We compared the serum fatty acid composition between fish oil and control groups at T0 and T1, and tested the compliance with fish oil supplementation at T2. Comparisons were performed using Mann Whitney U test.
The prevalence of depressive symptoms and mean score of EPDS were compared at T0, T1, T2 and T3 between fish oil and control groups using Mann-Whitney U test, Fisher exact test or chi-square. The absolute change (Δ) in EPDS score between end-point (T3) and T0 (cohort baseline) and between end-point (T3) and T1 (trial baseline) were tested using Mann-Whitney U test.

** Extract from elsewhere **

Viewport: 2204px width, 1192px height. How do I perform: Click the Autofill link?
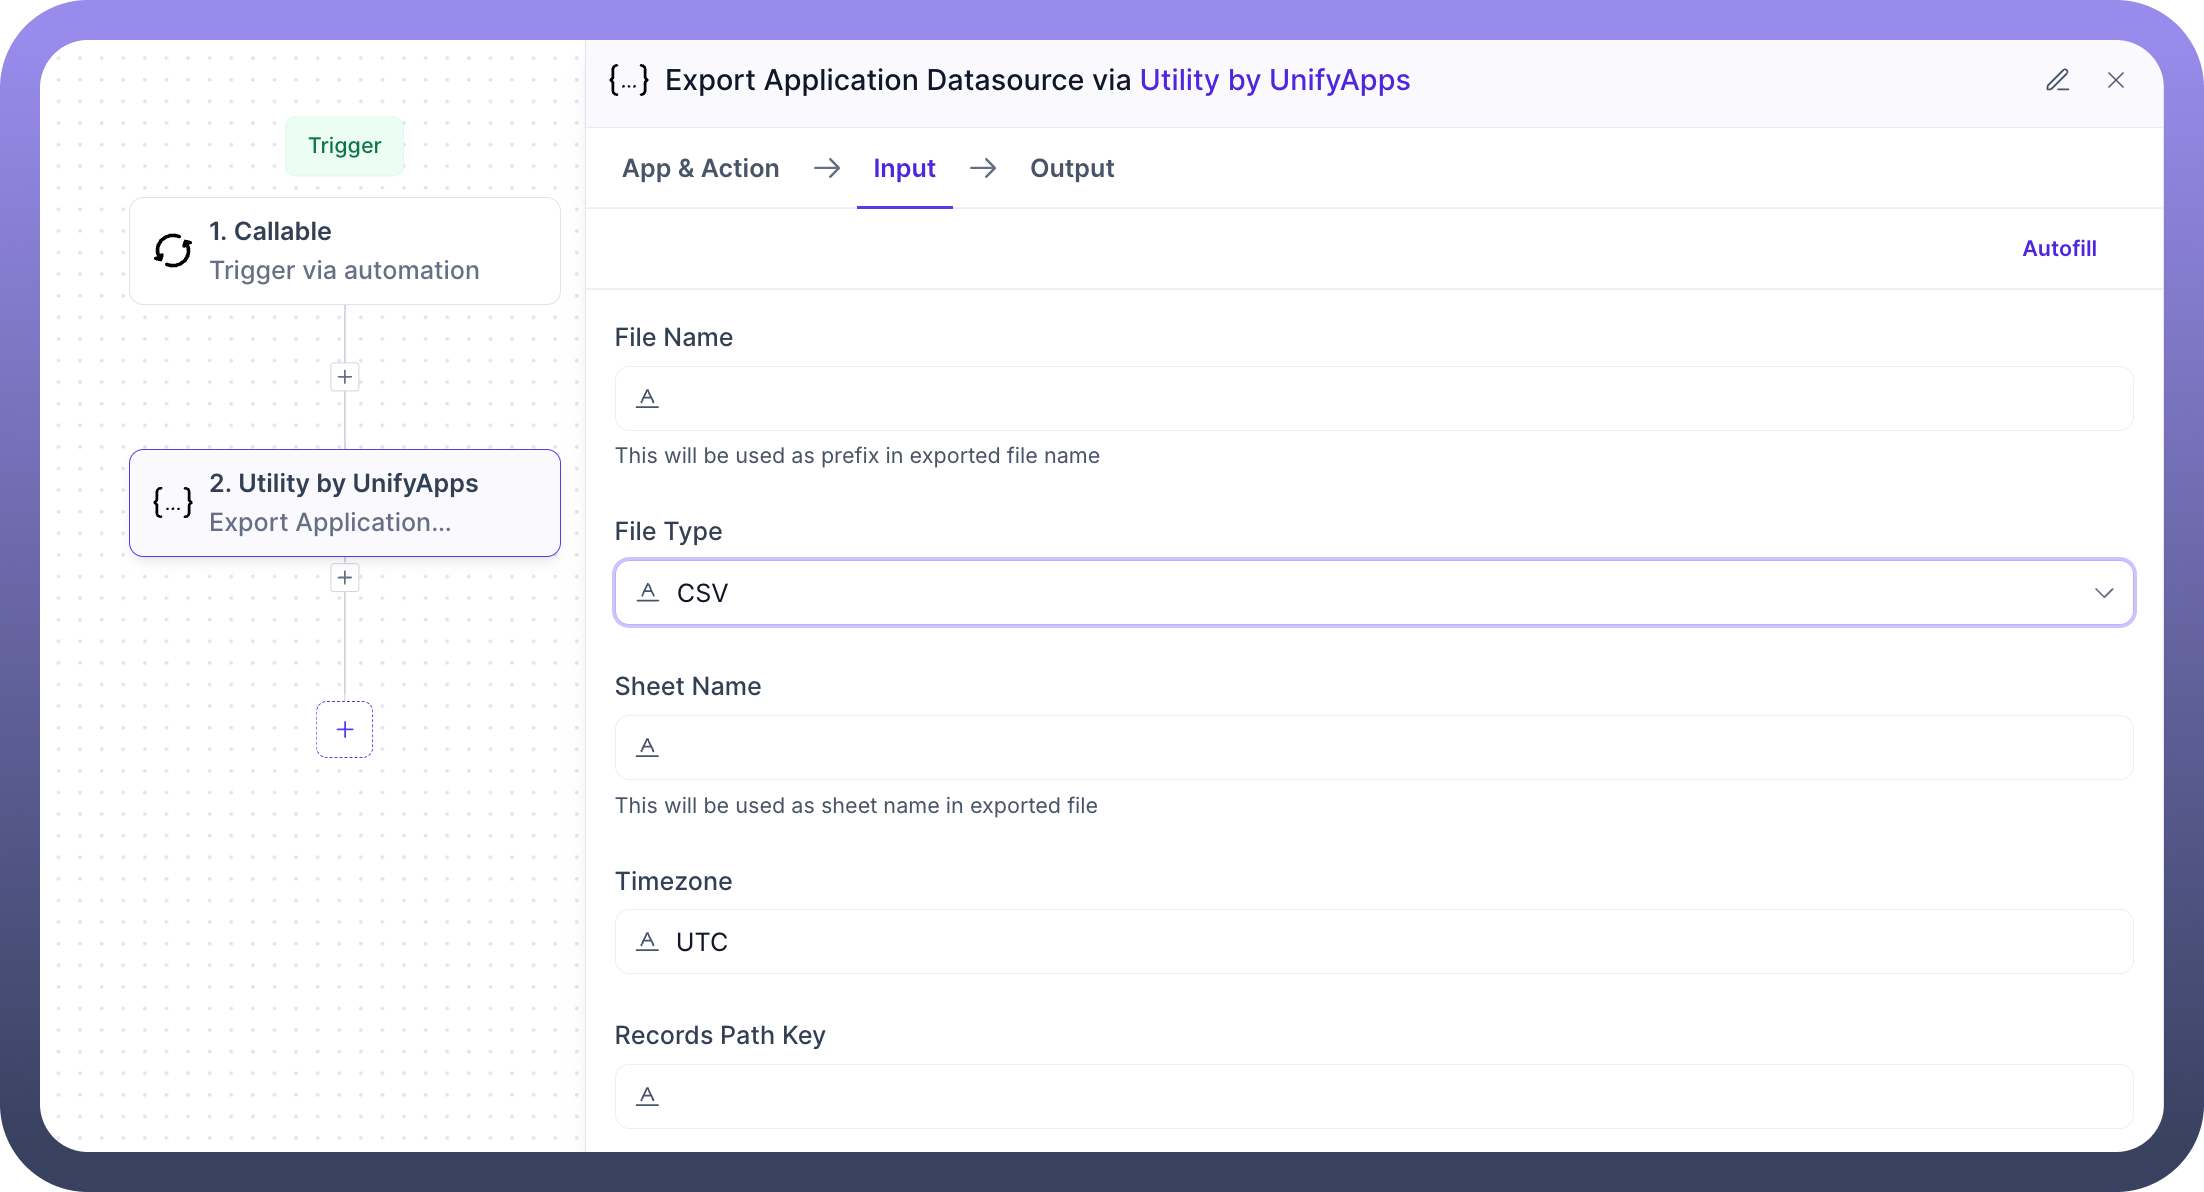coord(2059,248)
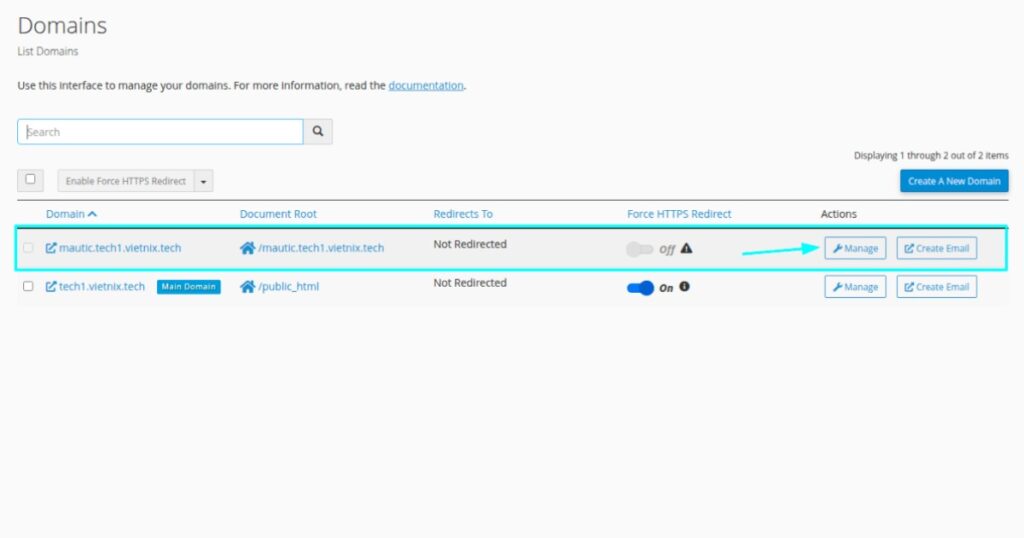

We performed two different longitudinal regression procedures. First, a random-intercept and slope logistic regression model having longitudinal changes in depressive symptoms (EPDS score ≥ 11/<11) as the outcome and the intervention groups as the main exposure was performed. Secondly, linear mixed-effect (LME) regression models were used to evaluate the effect of fish oil supplementation on EPDS continuous score change during pregnancy and postpartum. In the LME models, the time (weeks elapsed after conception) was included in all the models as random effects to adjust for the overall and individual variations in the EPDS score over time.
The longitudinal regression model 1 included interactions terms between groups of intervention (fish oil vs. placebo) and time [random-intercept logistic regression = 2nd trimester (reference category) vs. 3rd trimester or postpartum; LME = continuous weeks elapsed after conception] in order to evaluate if the EPDS scores (continuous or categorical) change over time were different depending on the supplement group. Results from model 2 were further adjusted for the following confounders: parity, education, skin color and early pre-pregnancy BMI.
All analyses were performed using both the pre-protocol and intention-to-treat (ITT) procedures. The ITT population included all women randomized, regardless of whether or not they dropped out or fully adhered to the intervention, while the per-protocol population included all women who completed the trial at each time point.
The analyses described above were repeated to compare results considering a subgroup composed of women with previous history of depression.
Statistical analyses were performed using STATA version 12.0 (Stata Corp., College Station, Texas, USA). Values were considered statistically significant when the p-value was lower than 0.05.